Radial Big Data Models

When the number of decision-making units is large, traditional DEA models are slow to solve. Khezrimotlagh, Zhu, Cook, and Toloo (2019), propose a framework that reduces the computational time by finding the set of best practices DMUs from a subsample and evaluating the rest of the decision-making units with respect to the best performers.

The proposed framework includes five steps:

Select a subsample of DMU.
Find the best practices in the subsample.
Find the exterior DMUs with respect to the hull of the best practices.
Identify the set of all efficient DMUs.
Calculate performance scores as in the traditional DEA model.
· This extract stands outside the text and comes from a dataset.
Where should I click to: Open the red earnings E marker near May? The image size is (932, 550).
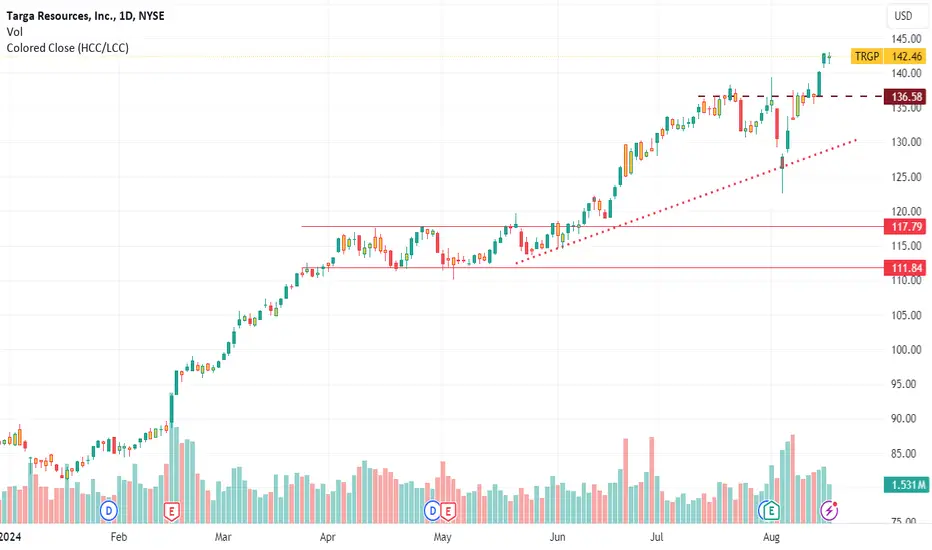point(448,511)
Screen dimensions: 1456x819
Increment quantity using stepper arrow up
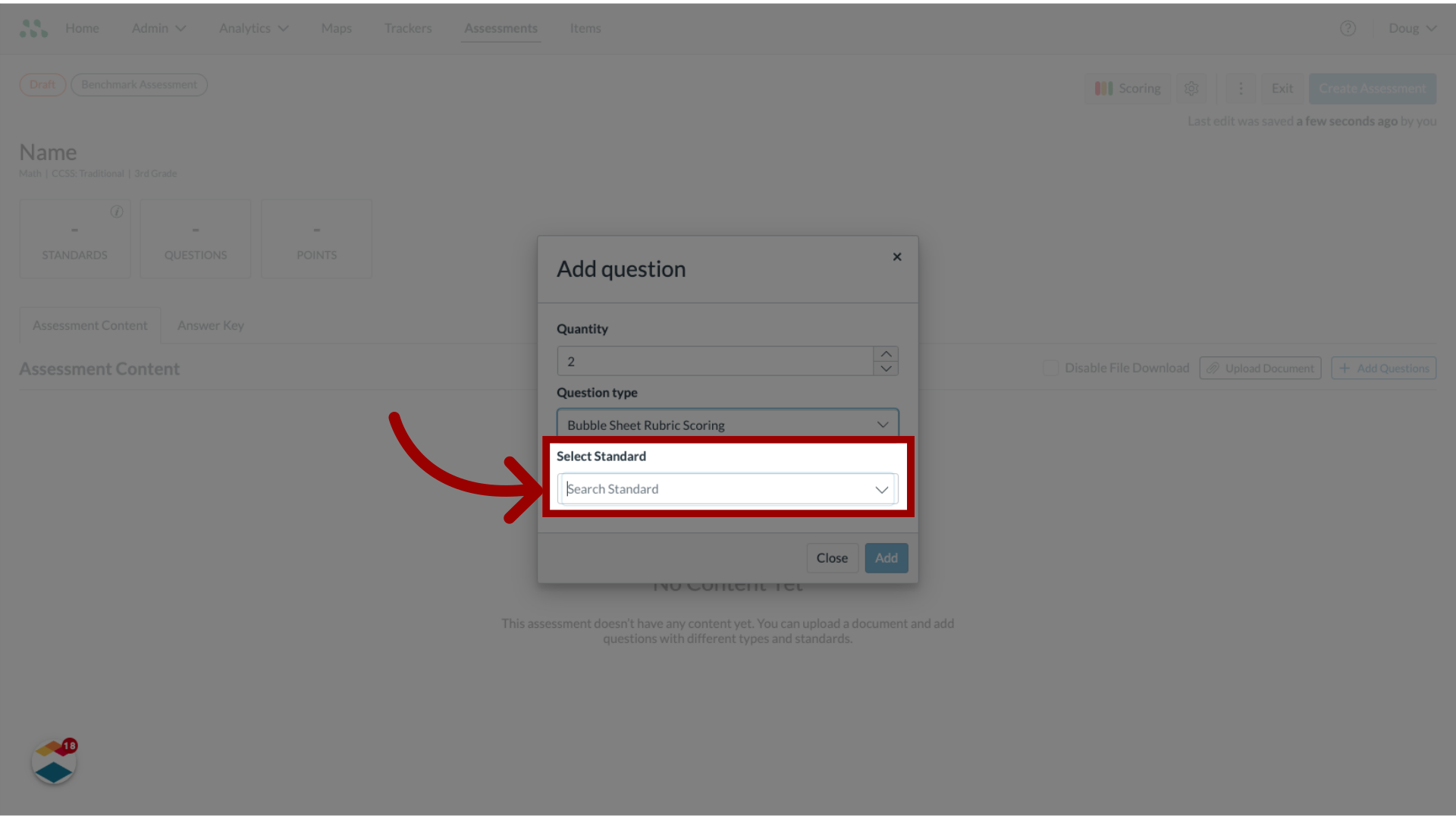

This example computes the Big Data radial input-oriented DEA model under variable returns to scale, using random data drawn from a uniform distribution. 500 DMUs with six inputs and four outputs in the interval (10, 20) are generated:

# Generate random data
using DataEnvelopmentAnalysis
using Distributions
using Random
using StableRNGs

rng = StableRNG(1234567)
X = rand(Uniform(10, 20), 500, 6);
Y = rand(Uniform(10, 20), 500, 4);

# Calculate the Big Data DEA Model
deabig = deabigdata(X, Y)

# Get efficiency scores
efficiency(deabig)

500-element Vector{Float64}:
 0.9443166747955681
 0.9543433550948335
 0.9759522991840279
 0.9790697646919239
 0.9492405455403267
 0.8434690825376188
 0.9038735725245473
 0.7464778255026098
 0.8246436759251636
 0.7863832229341852
 ⋮
 0.9018335373646374
 0.9425238373580438
 1.0
 0.937474824652036
 0.5369262942592442
 0.9599514759375228
 1.0
 0.694898164000674
 0.920645990787349

deabigdata Function Documentation

DataEnvelopmentAnalysis.deabigdata — Function

deabigdata(X, Y)

Compute the big data radial model using data envelopment analysis for inputs X and outputs Y.

Optional Arguments

orient=:Input: chooses the radially oriented input mode. For the radially oriented output model choose :Output.
rts=:CRS: chooses constant returns to scale. For variable returns to scale choose :VRS.
atol=1e-6: tolerance for DMU to be considered efficient.
names: a vector of strings with the names of the decision making units.